Cette même année 1905, en octobre lors du Salon d’automne au Grand-Palais, va naître officiellement le Fauvisme au travers d'un scandale : le président Loubet refuse d’inaugurer la salle VII, jugée sévèrement par l’ensemble des critiques et qualifiée de « cage aux fauves ». On parle de « bariolages informes », de « brosses en délire », « de mélange de cire à bouteille et de plumes de
perroquet ».
La peinture est appliquée par de larges touches de couleur à peine mélangées, déposée telles qu'elles sortent du tube, technique qui sera au coeur des polémiques dès son apparition. Cette toile est empreinte d’une force expressive dégagée par le regard franc et incisif du modèle.
L'expression pénétrante de « La femme au Carrick » est amplifiée par l’utilisation des rouges et des verts, couleurs opposées sur le
cercle chromatique, même sur les chairs. Manguin pousse le contraste d’une manière novatrice en divisant verticalement l'arrière-plan en 2 couleurs. Étonnamment, de ce combat de couleurs se dégage une harmonie paisible et une sensualité du modèle. Ce n'est pas sans raison que Manguin fut élogieusement surnommé par Apollinaire "Le peintre voluptueux".
COLLECTION GEORGES COUTURAT (1890-1948)
Grand marchand, mécène et collectionneur de la première partie du XXème siècle, Georges Couturat était un ami des peintres. Grand-oncle des propriétaires actuels suisses par alliance d'une famille patricienne vaudoise, il a oeuvré pour valoriser le travail des artistes de la modernité comme Manguin, Camoin, Cross, Signac, etc...
Il a constitué une extraordinaire collection de plusieurs centaines d'oeuvres dans son appartement parisien incluant l'un des chef d'oeuvres de Caillebotte,"L'homme au balcon".

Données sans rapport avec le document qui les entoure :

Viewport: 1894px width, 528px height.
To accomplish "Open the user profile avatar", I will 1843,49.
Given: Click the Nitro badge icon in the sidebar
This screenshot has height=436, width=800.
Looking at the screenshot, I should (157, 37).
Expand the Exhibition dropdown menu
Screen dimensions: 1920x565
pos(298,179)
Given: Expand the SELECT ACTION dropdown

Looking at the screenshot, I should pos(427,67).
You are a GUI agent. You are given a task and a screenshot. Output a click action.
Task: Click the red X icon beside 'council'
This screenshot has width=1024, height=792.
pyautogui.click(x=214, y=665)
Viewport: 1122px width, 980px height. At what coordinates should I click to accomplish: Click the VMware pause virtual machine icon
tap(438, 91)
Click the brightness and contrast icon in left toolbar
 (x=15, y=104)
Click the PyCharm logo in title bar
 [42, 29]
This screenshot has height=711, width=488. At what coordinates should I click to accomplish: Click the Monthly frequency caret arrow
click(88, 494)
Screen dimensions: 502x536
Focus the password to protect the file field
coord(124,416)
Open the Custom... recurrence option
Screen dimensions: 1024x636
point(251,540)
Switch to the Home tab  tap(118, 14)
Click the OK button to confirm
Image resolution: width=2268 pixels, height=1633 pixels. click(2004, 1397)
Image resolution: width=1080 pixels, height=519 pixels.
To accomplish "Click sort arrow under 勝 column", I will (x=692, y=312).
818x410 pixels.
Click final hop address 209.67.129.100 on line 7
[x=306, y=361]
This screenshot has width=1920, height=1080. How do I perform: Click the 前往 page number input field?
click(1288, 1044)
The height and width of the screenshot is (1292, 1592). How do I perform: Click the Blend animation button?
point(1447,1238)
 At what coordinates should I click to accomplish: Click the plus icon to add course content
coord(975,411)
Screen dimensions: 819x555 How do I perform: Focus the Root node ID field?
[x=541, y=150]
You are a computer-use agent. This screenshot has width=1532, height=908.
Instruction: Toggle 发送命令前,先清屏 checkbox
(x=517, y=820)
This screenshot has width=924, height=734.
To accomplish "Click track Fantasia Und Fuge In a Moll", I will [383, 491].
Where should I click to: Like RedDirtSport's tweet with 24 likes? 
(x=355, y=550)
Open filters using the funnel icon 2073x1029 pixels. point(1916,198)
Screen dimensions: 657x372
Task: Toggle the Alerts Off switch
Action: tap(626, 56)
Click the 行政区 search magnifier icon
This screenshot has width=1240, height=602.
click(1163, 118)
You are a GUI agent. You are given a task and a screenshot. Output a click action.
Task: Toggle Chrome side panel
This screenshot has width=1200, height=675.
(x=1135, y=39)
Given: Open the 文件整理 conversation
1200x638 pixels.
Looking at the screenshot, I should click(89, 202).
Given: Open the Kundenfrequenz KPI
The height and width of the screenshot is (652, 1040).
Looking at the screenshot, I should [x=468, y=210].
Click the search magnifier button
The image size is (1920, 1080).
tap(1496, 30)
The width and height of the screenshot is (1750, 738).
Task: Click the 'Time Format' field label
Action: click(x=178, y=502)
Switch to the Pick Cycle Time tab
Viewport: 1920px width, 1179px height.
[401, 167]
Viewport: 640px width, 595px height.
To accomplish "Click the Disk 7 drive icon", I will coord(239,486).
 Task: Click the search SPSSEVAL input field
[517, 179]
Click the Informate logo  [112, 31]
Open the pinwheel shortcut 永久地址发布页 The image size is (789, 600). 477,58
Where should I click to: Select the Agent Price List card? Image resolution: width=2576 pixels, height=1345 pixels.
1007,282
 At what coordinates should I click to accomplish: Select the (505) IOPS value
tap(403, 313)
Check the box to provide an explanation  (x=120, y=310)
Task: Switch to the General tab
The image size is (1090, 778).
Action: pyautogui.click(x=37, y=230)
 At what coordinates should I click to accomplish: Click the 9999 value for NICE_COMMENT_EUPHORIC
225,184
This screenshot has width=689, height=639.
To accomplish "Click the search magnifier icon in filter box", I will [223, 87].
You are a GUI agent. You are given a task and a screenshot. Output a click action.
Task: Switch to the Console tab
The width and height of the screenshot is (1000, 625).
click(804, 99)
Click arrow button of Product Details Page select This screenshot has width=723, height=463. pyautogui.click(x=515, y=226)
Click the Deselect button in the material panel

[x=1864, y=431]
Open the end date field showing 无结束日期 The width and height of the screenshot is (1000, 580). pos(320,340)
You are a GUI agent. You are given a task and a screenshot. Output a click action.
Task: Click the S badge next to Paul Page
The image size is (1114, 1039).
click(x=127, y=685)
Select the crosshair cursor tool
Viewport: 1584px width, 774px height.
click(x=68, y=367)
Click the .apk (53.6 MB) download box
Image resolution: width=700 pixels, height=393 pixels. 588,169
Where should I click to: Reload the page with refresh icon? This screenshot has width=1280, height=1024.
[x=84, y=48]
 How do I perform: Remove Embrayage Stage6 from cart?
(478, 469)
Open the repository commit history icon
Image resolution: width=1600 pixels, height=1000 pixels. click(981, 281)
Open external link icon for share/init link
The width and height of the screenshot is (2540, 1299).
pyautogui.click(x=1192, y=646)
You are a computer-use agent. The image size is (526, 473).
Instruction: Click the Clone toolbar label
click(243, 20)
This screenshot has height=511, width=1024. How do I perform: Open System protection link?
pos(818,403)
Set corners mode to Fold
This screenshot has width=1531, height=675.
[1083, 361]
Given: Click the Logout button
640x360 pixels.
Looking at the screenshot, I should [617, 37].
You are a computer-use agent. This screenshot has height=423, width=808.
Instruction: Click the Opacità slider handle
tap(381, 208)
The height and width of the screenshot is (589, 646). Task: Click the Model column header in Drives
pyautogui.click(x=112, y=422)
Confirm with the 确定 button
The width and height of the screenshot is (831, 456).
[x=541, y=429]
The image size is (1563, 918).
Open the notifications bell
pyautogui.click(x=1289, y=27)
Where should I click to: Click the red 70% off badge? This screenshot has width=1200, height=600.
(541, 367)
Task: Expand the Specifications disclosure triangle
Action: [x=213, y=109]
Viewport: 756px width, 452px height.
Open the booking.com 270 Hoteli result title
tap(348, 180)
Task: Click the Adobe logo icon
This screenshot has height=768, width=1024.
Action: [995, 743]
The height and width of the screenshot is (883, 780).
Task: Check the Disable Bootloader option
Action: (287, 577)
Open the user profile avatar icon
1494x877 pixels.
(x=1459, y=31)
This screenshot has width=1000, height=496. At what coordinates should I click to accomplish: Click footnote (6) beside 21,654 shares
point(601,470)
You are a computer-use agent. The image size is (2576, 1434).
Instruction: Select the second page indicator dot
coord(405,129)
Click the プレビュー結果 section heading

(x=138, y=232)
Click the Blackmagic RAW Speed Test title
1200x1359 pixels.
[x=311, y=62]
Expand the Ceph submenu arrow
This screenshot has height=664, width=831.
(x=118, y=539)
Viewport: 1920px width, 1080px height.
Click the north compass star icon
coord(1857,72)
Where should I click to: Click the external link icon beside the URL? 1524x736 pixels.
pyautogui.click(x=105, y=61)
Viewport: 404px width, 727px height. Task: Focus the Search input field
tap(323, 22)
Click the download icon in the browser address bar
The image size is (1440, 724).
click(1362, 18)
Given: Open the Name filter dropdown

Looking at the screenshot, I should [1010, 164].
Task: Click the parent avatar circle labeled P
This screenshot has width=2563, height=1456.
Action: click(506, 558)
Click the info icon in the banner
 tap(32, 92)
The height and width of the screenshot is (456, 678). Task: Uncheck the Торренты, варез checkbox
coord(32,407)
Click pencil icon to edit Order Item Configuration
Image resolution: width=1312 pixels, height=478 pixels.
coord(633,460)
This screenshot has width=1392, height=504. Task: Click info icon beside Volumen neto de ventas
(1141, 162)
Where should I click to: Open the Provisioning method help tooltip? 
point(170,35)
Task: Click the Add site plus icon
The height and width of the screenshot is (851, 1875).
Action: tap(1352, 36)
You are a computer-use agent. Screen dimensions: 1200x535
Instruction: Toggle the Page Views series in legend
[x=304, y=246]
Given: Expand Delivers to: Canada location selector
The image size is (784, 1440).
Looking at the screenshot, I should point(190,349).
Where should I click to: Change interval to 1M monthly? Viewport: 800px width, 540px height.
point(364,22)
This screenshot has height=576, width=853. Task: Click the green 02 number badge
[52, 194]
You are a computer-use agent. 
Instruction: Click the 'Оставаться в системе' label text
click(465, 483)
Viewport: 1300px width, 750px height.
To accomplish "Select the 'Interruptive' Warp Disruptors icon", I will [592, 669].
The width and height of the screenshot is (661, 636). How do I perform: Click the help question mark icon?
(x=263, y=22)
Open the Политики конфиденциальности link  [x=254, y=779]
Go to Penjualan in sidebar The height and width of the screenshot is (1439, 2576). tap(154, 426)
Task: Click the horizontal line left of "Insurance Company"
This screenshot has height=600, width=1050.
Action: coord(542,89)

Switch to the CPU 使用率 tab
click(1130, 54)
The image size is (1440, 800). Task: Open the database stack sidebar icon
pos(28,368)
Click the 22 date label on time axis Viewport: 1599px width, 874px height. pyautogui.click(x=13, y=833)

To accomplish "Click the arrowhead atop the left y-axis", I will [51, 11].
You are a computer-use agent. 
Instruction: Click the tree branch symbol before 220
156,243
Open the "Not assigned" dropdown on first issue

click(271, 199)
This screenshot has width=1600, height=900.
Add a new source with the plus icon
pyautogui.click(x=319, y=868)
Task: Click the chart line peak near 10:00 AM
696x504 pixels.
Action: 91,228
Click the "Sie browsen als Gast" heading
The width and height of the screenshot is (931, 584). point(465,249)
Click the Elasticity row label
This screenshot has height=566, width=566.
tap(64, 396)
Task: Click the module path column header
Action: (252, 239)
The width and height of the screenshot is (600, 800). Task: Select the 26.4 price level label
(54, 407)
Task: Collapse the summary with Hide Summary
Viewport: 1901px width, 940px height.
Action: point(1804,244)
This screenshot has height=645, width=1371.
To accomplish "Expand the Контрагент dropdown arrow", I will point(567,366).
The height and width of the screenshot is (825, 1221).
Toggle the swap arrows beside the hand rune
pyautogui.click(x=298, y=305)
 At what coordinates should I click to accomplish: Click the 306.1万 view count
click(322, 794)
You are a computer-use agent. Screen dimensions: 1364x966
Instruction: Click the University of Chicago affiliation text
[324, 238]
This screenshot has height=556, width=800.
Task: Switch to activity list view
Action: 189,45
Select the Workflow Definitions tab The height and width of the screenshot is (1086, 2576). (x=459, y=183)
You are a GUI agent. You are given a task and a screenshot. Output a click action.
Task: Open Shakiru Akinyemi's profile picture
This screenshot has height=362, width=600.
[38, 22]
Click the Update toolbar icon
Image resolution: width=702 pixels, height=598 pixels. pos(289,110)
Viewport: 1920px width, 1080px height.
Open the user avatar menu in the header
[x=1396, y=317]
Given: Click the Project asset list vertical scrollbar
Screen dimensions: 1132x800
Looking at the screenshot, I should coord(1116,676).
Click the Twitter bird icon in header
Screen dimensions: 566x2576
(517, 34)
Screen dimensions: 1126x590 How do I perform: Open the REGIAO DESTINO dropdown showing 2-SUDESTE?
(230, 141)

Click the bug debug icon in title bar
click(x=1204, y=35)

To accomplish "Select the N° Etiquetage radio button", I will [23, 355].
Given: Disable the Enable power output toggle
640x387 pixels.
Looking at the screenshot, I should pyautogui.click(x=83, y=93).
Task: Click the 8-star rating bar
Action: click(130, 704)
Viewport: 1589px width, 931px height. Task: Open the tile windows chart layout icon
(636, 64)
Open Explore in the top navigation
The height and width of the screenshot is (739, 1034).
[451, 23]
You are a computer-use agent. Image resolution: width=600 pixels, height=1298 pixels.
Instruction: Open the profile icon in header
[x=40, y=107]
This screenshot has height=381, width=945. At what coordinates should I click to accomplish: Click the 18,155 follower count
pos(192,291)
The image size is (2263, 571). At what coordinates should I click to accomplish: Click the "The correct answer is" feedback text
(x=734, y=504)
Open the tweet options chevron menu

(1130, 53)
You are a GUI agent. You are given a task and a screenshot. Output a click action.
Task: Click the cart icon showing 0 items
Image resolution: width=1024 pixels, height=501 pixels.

En tant qu’esthète, il n’hésitait pas à prodiguer ses conseils aux artistes au cours de leurs processus de création. Plus qu’un conseillé pour certains, sa relation avec Manguin pouvait s’apparenter à celle d’un confident, confortant ce dernier dans ses moments de doute, il l’aida à établir sa propre peinture.
Toutes les oeuvres provenant de cette collection et marquées en bleu dans le catalogue papier (lots 17 à 35 et 2106 à 2226) ont été conservées par descendance dans la famille jusqu'à ce jour.